• [Text for analysis]
Attracting skilled and qualified people to work in the region is more challenging than it should be. We have opportunities for work in the horticulture sector, an economy that is proving to be resilient during this challenging time, plus an amazing natural playground on our doorstep.
What do you believe should happen to revitalise and rebuild the local/regional economy?
Transport infrastructure within the region has not kept pace with population and economic growth. The Port of Tauranga is a critical hub for our export economy but we must improve access to it without causing disruption to other parts of our economy.
We need to be able to move goods into and around our city more efficiently and improve the peak-hour travel time to improve residents' quality of life and the way they feel about living in this great region.
We need to continue to invest in upskilling our people. The development of the University of Waikato Tauranga campus offers world-class university study within our region.

Saved data entries
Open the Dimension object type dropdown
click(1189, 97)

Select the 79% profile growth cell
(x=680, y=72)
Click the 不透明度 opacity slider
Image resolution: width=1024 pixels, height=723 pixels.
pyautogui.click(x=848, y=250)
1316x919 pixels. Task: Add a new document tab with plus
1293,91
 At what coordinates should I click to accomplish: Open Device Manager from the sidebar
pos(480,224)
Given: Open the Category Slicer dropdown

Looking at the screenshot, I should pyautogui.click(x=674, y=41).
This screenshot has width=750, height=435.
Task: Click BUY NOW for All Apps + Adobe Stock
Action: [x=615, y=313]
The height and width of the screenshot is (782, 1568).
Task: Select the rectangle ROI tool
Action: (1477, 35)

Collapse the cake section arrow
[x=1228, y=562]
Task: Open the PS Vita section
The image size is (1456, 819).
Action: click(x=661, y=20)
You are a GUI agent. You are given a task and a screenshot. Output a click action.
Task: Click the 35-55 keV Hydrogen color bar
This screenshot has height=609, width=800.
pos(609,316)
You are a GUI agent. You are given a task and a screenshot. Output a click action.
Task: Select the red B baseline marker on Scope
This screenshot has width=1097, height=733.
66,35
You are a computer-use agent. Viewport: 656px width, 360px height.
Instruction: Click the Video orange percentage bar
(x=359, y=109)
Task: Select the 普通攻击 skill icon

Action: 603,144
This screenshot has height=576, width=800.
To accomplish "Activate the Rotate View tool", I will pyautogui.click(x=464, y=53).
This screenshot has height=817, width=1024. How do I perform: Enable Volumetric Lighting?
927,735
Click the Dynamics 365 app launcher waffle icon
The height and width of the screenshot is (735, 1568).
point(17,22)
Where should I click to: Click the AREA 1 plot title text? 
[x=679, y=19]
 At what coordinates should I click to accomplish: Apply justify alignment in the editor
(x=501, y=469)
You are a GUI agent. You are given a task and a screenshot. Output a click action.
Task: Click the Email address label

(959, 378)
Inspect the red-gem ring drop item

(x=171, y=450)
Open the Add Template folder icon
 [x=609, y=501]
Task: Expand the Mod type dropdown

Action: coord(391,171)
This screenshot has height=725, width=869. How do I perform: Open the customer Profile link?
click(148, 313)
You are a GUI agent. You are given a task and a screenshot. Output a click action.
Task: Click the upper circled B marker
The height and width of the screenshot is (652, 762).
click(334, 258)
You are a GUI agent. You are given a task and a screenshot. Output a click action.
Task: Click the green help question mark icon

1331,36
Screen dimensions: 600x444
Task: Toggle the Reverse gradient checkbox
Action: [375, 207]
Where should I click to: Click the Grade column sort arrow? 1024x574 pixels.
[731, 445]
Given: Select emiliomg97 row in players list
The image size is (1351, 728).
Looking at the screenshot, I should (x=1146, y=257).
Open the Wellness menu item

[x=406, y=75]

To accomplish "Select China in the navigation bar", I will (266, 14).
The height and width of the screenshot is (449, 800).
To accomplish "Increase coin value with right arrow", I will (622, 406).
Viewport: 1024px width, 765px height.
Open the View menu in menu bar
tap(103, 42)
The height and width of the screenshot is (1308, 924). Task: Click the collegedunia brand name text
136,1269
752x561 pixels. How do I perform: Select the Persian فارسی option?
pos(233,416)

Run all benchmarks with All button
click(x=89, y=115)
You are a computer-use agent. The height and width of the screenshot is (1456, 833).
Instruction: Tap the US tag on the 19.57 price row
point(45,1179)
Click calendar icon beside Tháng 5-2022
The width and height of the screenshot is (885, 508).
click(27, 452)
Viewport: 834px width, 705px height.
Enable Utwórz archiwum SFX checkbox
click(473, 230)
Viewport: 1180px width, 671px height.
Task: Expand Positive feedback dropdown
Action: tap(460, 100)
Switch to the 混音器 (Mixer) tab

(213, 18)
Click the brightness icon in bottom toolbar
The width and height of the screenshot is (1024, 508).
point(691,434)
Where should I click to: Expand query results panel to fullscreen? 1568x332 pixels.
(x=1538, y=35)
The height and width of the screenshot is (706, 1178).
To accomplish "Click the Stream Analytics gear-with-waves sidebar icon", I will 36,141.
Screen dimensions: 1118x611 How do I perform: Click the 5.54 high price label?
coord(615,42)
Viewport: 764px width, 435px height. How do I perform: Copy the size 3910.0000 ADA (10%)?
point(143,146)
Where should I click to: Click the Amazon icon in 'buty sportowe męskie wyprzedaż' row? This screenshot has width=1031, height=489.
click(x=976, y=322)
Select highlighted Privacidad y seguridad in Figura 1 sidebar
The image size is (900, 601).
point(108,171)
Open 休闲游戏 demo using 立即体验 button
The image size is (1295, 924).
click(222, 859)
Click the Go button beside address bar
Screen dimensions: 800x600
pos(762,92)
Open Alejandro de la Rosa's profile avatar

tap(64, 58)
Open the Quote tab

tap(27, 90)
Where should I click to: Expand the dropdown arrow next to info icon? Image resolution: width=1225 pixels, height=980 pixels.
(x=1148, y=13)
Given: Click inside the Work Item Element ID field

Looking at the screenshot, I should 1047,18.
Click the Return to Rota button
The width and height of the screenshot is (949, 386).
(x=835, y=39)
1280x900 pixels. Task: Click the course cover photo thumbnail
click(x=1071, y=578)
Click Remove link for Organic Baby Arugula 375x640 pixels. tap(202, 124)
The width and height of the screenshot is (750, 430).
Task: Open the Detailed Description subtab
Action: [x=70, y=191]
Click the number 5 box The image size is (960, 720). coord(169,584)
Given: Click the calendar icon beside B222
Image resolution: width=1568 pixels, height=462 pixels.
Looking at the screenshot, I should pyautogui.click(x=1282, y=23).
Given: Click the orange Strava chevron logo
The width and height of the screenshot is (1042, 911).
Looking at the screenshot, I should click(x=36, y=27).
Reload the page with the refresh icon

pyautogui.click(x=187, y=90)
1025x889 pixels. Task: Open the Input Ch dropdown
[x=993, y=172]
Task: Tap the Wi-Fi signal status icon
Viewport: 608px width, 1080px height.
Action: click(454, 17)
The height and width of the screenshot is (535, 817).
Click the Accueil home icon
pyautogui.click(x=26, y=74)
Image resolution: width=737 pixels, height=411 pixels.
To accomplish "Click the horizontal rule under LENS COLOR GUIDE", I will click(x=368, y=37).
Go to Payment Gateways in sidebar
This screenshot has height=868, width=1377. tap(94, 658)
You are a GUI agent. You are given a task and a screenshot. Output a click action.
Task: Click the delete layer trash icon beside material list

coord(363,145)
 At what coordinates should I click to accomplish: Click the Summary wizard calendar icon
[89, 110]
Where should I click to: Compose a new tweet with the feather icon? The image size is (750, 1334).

• [Required action A] Please repeat the passage on the Tauranga region's economy word for word, starting at "Attracting skilled and" and ending at "the local/regional economy?".
• [Required action B] According to the passage on the Tauranga region's economy, what role does the Port of Tauranga play?
• [Required action C] Extend the passage on the Tauranga region's economy, picking up after its final sentence.

• [Output A]
Attracting skilled and qualified people to work in the region is more challenging than it should be. We have opportunities for work in the horticulture sector, an economy that is proving to be resilient during this challenging time, plus an amazing natural playground on our doorstep.
What do you believe should happen to revitalise and rebuild the local/regional economy?

• [Output B] It is a critical hub for the export economy.

• [Output C]
Businesses will need to invest in innovation to survive in our rapidly changing national and global economy. Highly skilled, creative and strategic thinkers will help enable that innovation.
Horticulture is perfectly positioned to help lead New Zealand out of Covid-19, we need passionate and energetic people to help spearhead the recovery.
There is no better time to look to the horticulture sector for a new role or new direction. Across industries like avocado, there is a range of roles in orchards, packhouses, exporters, or the industry body, ranging from scientists and analysts, to experts in global marketing. The opportunities are endless.